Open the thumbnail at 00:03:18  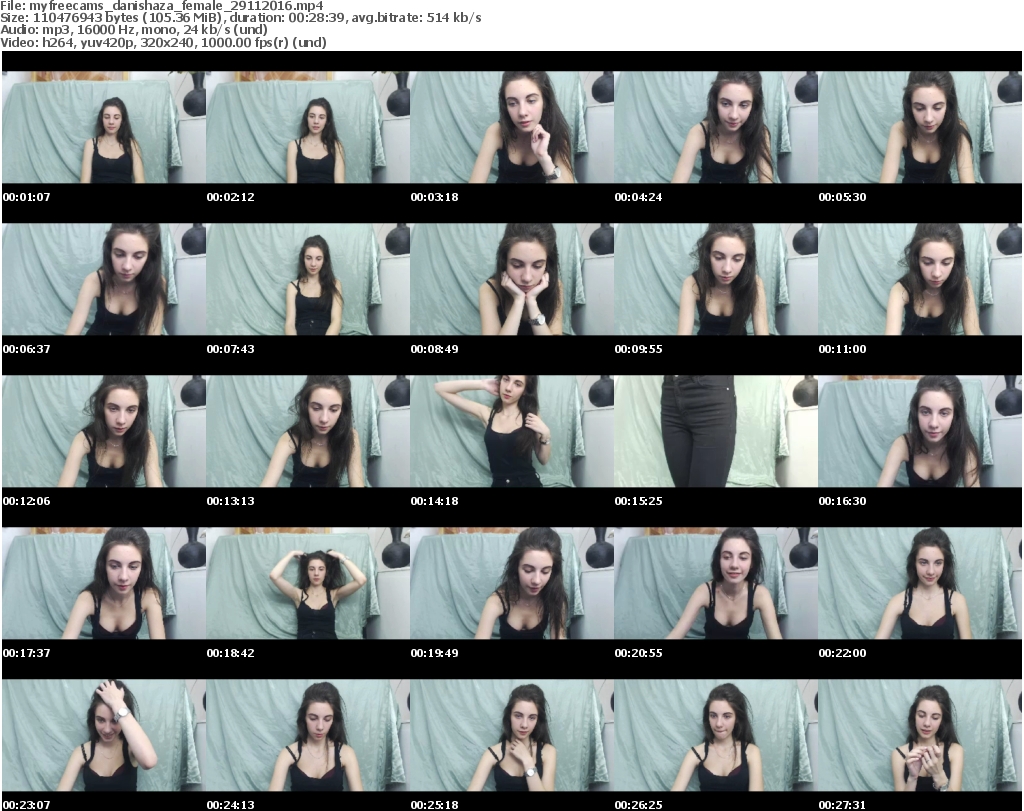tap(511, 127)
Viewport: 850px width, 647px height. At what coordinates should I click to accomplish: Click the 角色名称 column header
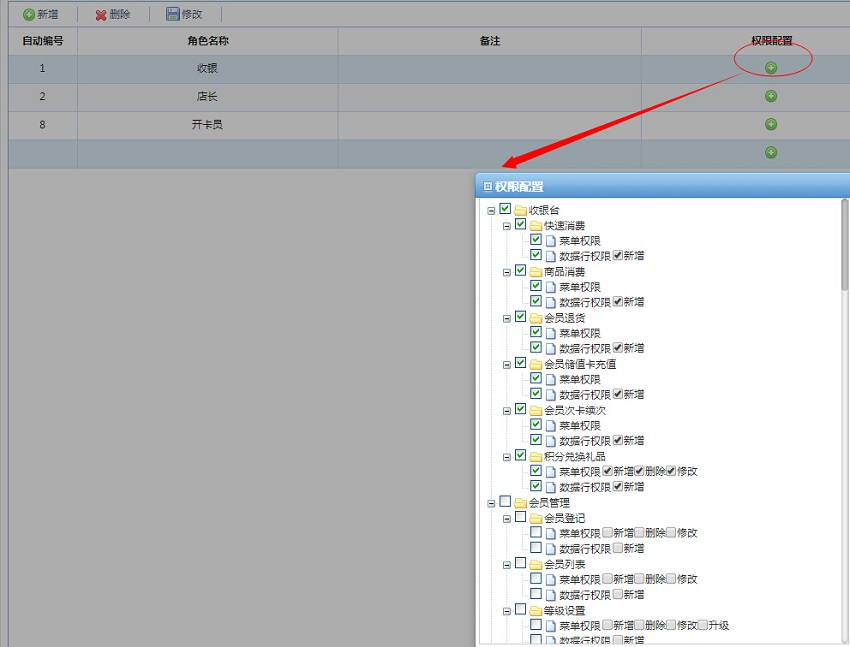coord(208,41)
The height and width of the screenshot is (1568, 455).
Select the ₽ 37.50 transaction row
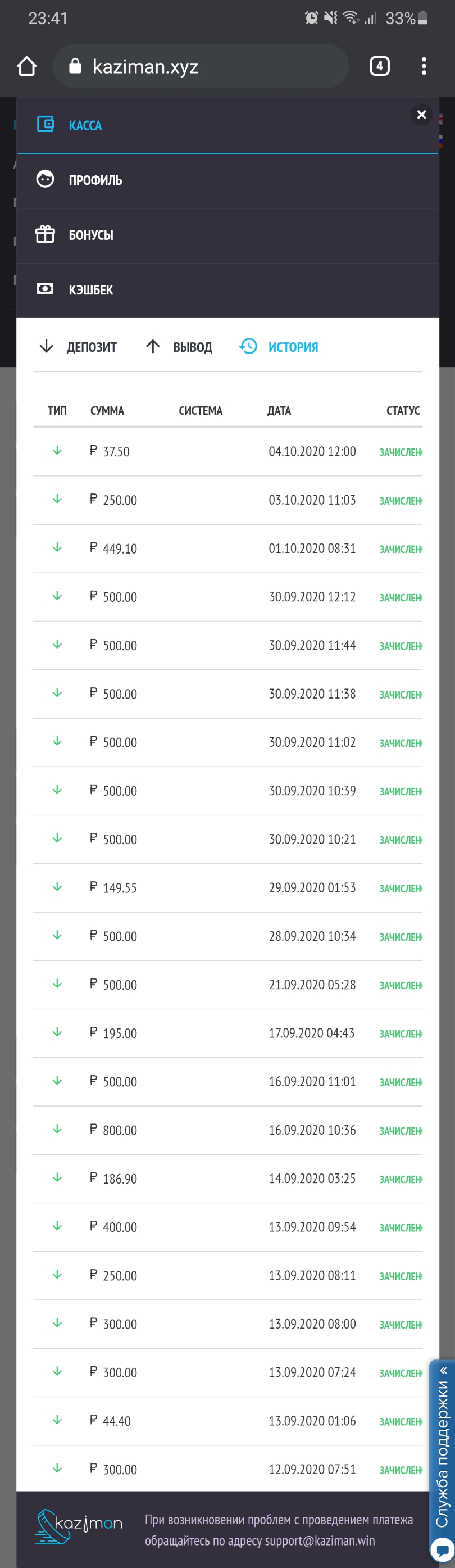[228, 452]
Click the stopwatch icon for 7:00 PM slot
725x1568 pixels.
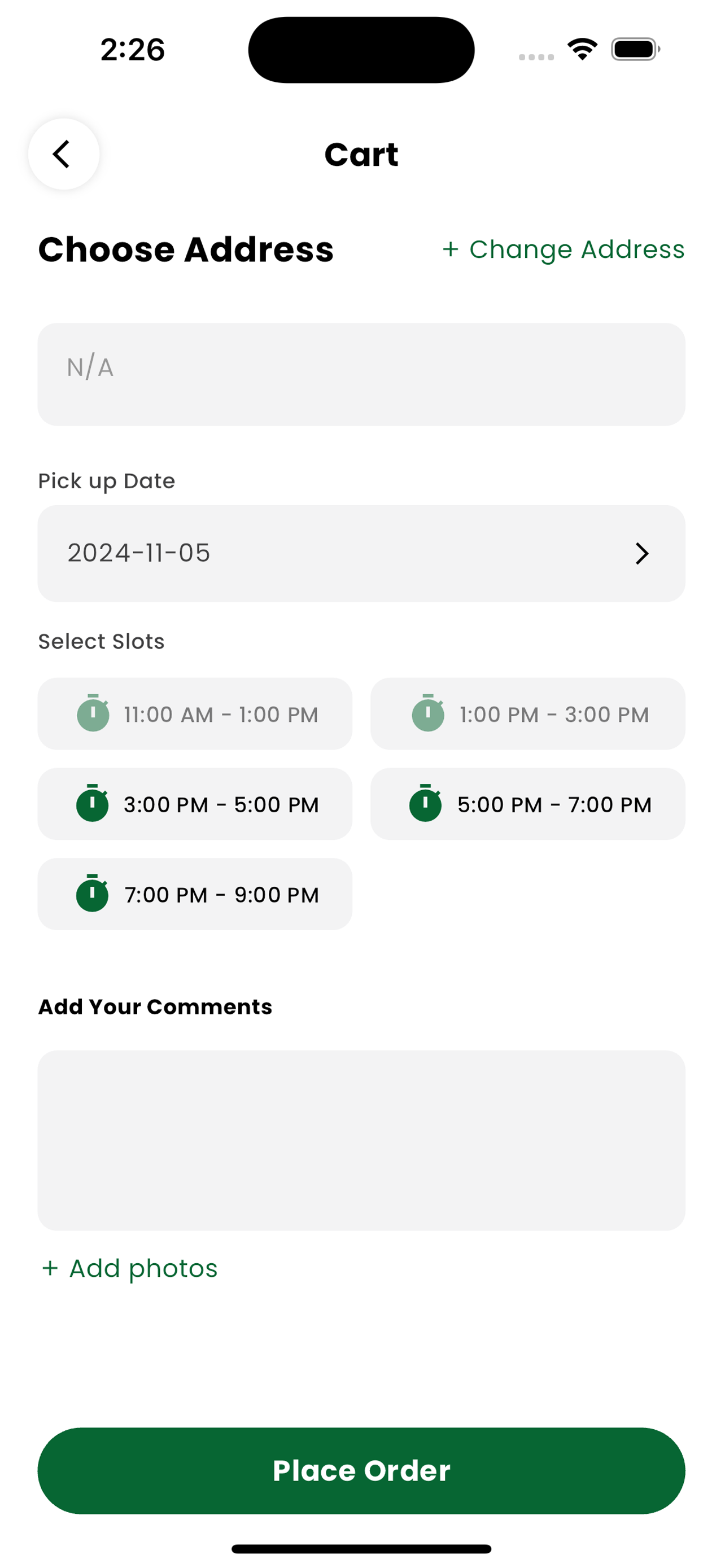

**ACTION ITEM**
From the line that contains "The height and" down to the final line of the entries above, please copy each line exactly, excluding pictures.

**TASK RESULT**
The height and width of the screenshot is (1568, 455).
Select the ₽ 37.50 transaction row
[228, 452]
Click the stopwatch icon for 7:00 PM slot
725x1568 pixels.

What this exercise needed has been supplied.